Storing data indefinitely in Kafka topics is an option, but sometimes the use case calls for a separate copy. Tools such as MirrorMaker let you back up your data into another Kafka cluster. However, this requires another active Kafka cluster to be running as a backup, which increases compute costs and storage costs. A cost-effective and durable way of backing up the data of your Kafka cluster is to use an object storage service like Amazon Simple Storage Service (Amazon S3).

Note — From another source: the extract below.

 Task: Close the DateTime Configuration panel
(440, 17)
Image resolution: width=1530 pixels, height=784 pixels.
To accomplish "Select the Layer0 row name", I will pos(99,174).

In this post, we walk through a solution that lets you back up your data for cold storage using Amazon MSK Connect. We restore the backed-up data to another Kafka topic and reset the consumer offsets based on your use case.

Overview of solution

Kafka Connect is a component of Apache Kafka that simplifies streaming data between Kafka topics and external systems like object stores, databases, and file systems. It uses sink connectors to stream data from Kafka topics to external systems, and source connectors to stream data from external systems to Kafka topics. You can use off-the-shelf connectors written by third parties or write your own connectors to meet your specific requirements.

MSK Connect is a feature of Amazon Managed Streaming for Apache Kafka (Amazon MSK) that lets you run fully managed Kafka Connect workloads. It works with MSK clusters and with compatible self-managed Kafka clusters. In this post, we use the Lenses AWS S3 Connector to back up the data stored in a topic in an Amazon MSK cluster to Amazon S3 and restore this data back to another topic. The following diagram shows our solution architecture.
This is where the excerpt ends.